MARSA is recognized as an ICAO term (see Definition section above). However, associated standard procedures have not been defined. Local implementations have been developed, e.g. in the USA, some European states, Australia, etc. While minor differences between these exist, the underlying principles are generally the same:

  • MARSA is intended to facilitate the execution of specific operations that cannot be performed under the prevailing procedures. It is therefore not to be used for flight efficiency purposes (e.g. declaring MARSA in order to avoid controller intervention such as a level change or vectoring is undesirable).
  • MARSA is only initiated by the military participants.
  • While MARSA is in force, the civil controller is not responsible for separation provision between the participating military aircraft (this is sometimes explicitly extended to include military contract civil aircraft).
  • The civil controller remains responsible for separation provision between military aircraft until MARSA is declared.
  • The MARSA declaration explicitly specifies the aircraft it applies to. For example, if there are three military formations, a MARSA declaration should specify whether it applies to two of them (and to which ones) or to all three.

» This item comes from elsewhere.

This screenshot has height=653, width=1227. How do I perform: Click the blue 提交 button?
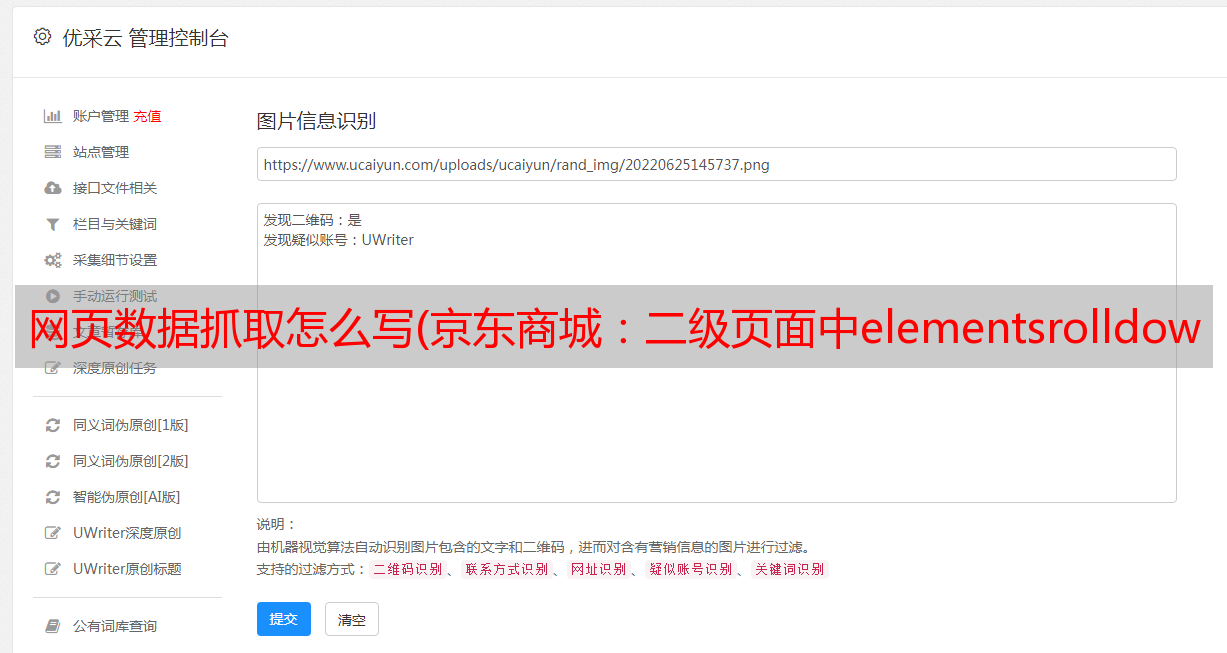coord(284,619)
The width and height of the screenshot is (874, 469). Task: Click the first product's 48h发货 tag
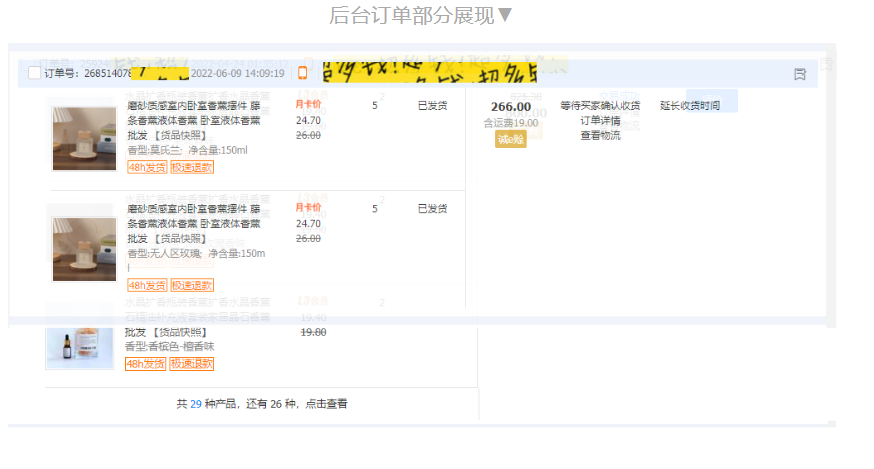pyautogui.click(x=147, y=167)

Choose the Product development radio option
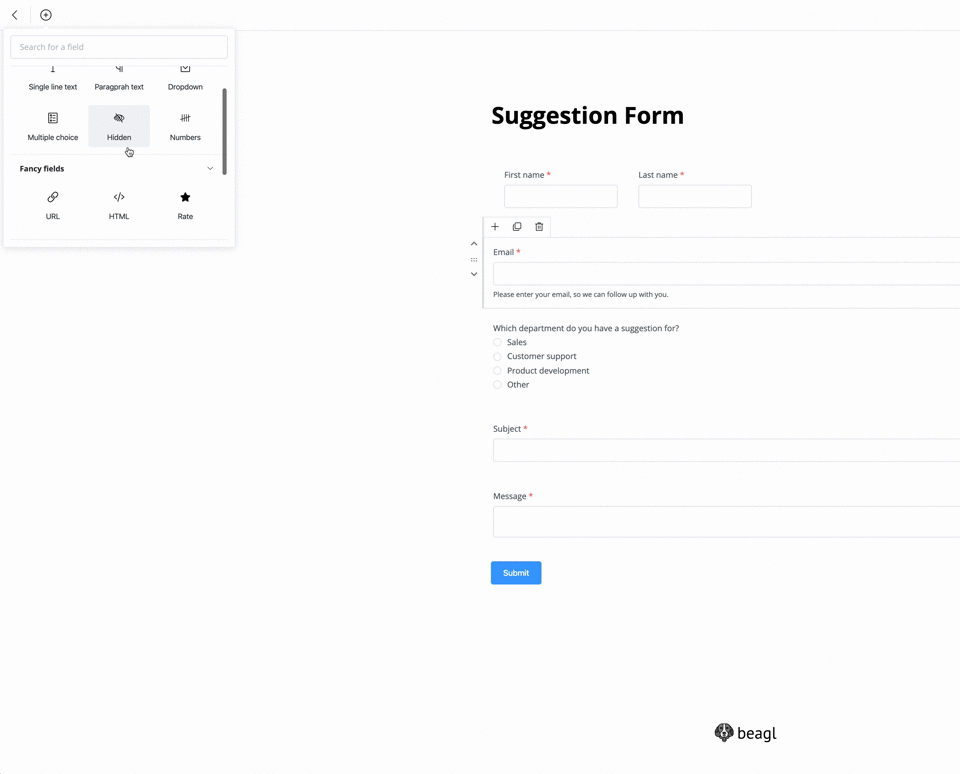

  • The civil controller is responsible for separation provision between military aircraft and civil aircraft. Note that this responsibility may also be assumed by the military but in this case "due regard" must be stated.
  • The civil controller is not responsible for verifying the appropriateness of MARSA use (e.g. they are not supposed to confirm that the military pilots are familiar with the appropriate procedures). 

It should be kept in mind that the absence of standard ICAO procedures means that any local implementation is only valid within the related airspace and variations between different countries do exist. If MARSA is not defined for a particular airspace, then it should not be used (i.e. pilots should not declare MARSA and controllers should not assume that when a pilot has declared MARSA they are not responsible for separation provision).